◆ **THE REQUEST**
Copy every one of the entries below word for word, keeping each line as it is.

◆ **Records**
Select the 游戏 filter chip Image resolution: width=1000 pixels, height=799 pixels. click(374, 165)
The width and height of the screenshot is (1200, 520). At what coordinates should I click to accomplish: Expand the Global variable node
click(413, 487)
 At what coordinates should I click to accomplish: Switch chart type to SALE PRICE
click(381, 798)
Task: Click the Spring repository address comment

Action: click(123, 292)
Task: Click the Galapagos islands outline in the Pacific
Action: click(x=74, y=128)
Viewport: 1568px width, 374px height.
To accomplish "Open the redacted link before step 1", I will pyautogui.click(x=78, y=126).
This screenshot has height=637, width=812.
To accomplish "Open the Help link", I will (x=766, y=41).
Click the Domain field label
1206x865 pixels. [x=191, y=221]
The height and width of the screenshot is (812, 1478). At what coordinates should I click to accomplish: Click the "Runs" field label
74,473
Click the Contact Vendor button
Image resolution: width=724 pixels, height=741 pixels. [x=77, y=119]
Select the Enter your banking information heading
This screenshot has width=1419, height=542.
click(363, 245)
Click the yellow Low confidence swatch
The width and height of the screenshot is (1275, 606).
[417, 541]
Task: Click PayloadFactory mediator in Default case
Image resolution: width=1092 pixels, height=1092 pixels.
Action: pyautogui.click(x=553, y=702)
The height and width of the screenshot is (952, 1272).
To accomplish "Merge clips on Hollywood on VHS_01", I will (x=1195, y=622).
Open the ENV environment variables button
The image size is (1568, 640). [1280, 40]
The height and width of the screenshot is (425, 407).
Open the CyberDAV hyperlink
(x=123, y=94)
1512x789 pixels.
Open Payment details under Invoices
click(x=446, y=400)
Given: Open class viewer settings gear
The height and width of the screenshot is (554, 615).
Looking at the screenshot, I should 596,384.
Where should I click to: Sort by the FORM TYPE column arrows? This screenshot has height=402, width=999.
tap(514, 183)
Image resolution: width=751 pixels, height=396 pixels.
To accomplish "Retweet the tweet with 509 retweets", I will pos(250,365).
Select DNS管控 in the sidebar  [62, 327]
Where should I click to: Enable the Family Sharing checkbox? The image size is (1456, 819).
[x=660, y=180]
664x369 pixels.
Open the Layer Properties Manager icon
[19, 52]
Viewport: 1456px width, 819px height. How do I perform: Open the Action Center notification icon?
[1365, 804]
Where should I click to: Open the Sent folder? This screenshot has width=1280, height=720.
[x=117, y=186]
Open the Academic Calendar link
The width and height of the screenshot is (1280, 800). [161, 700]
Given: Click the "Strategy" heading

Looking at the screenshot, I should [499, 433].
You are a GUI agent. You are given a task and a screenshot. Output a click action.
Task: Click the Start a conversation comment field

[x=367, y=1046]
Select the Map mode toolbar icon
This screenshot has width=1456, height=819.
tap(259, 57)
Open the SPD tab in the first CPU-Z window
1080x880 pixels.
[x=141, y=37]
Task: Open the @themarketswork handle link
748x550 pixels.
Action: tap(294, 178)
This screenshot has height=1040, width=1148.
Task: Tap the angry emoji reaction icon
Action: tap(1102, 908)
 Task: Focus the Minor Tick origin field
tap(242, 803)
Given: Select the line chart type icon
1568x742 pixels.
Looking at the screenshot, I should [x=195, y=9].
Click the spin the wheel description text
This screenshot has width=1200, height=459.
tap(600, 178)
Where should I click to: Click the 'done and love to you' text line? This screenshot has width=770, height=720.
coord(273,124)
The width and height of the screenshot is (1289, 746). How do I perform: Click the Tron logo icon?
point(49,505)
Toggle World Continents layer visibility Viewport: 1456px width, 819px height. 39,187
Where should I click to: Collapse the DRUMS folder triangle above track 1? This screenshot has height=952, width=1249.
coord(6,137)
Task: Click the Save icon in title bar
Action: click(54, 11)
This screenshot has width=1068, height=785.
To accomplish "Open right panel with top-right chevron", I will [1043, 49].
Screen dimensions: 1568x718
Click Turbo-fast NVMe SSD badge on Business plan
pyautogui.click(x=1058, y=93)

◆ **COMPLETE OUTPUT**
Select the 游戏 filter chip Image resolution: width=1000 pixels, height=799 pixels. click(374, 165)
The width and height of the screenshot is (1200, 520). At what coordinates should I click to accomplish: Expand the Global variable node
click(413, 487)
 At what coordinates should I click to accomplish: Switch chart type to SALE PRICE
click(381, 798)
Task: Click the Spring repository address comment

Action: click(123, 292)
Task: Click the Galapagos islands outline in the Pacific
Action: click(x=74, y=128)
Viewport: 1568px width, 374px height.
To accomplish "Open the redacted link before step 1", I will pyautogui.click(x=78, y=126).
This screenshot has height=637, width=812.
To accomplish "Open the Help link", I will (x=766, y=41).
Click the Domain field label
1206x865 pixels. [x=191, y=221]
The height and width of the screenshot is (812, 1478). At what coordinates should I click to accomplish: Click the "Runs" field label
74,473
Click the Contact Vendor button
Image resolution: width=724 pixels, height=741 pixels. [x=77, y=119]
Select the Enter your banking information heading
This screenshot has width=1419, height=542.
click(363, 245)
Click the yellow Low confidence swatch
The width and height of the screenshot is (1275, 606).
[417, 541]
Task: Click PayloadFactory mediator in Default case
Image resolution: width=1092 pixels, height=1092 pixels.
Action: pyautogui.click(x=553, y=702)
The height and width of the screenshot is (952, 1272).
To accomplish "Merge clips on Hollywood on VHS_01", I will (x=1195, y=622).
Open the ENV environment variables button
The image size is (1568, 640). [1280, 40]
The height and width of the screenshot is (425, 407).
Open the CyberDAV hyperlink
(x=123, y=94)
1512x789 pixels.
Open Payment details under Invoices
click(x=446, y=400)
Given: Open class viewer settings gear
The height and width of the screenshot is (554, 615).
Looking at the screenshot, I should 596,384.
Where should I click to: Sort by the FORM TYPE column arrows? This screenshot has height=402, width=999.
tap(514, 183)
Image resolution: width=751 pixels, height=396 pixels.
To accomplish "Retweet the tweet with 509 retweets", I will pos(250,365).
Select DNS管控 in the sidebar  [62, 327]
Where should I click to: Enable the Family Sharing checkbox? The image size is (1456, 819).
[x=660, y=180]
664x369 pixels.
Open the Layer Properties Manager icon
[19, 52]
Viewport: 1456px width, 819px height. How do I perform: Open the Action Center notification icon?
[1365, 804]
Where should I click to: Open the Sent folder? This screenshot has width=1280, height=720.
[x=117, y=186]
Open the Academic Calendar link
The width and height of the screenshot is (1280, 800). [161, 700]
Given: Click the "Strategy" heading

Looking at the screenshot, I should [499, 433].
You are a GUI agent. You are given a task and a screenshot. Output a click action.
Task: Click the Start a conversation comment field

[x=367, y=1046]
Select the Map mode toolbar icon
This screenshot has width=1456, height=819.
tap(259, 57)
Open the SPD tab in the first CPU-Z window
1080x880 pixels.
[x=141, y=37]
Task: Open the @themarketswork handle link
748x550 pixels.
Action: tap(294, 178)
This screenshot has height=1040, width=1148.
Task: Tap the angry emoji reaction icon
Action: tap(1102, 908)
 Task: Focus the Minor Tick origin field
tap(242, 803)
Given: Select the line chart type icon
1568x742 pixels.
Looking at the screenshot, I should [x=195, y=9].
Click the spin the wheel description text
This screenshot has width=1200, height=459.
tap(600, 178)
Where should I click to: Click the 'done and love to you' text line? This screenshot has width=770, height=720.
coord(273,124)
The width and height of the screenshot is (1289, 746). How do I perform: Click the Tron logo icon?
point(49,505)
Toggle World Continents layer visibility Viewport: 1456px width, 819px height. 39,187
Where should I click to: Collapse the DRUMS folder triangle above track 1? This screenshot has height=952, width=1249.
coord(6,137)
Task: Click the Save icon in title bar
Action: click(54, 11)
This screenshot has width=1068, height=785.
To accomplish "Open right panel with top-right chevron", I will [1043, 49].
Screen dimensions: 1568x718
Click Turbo-fast NVMe SSD badge on Business plan
pyautogui.click(x=1058, y=93)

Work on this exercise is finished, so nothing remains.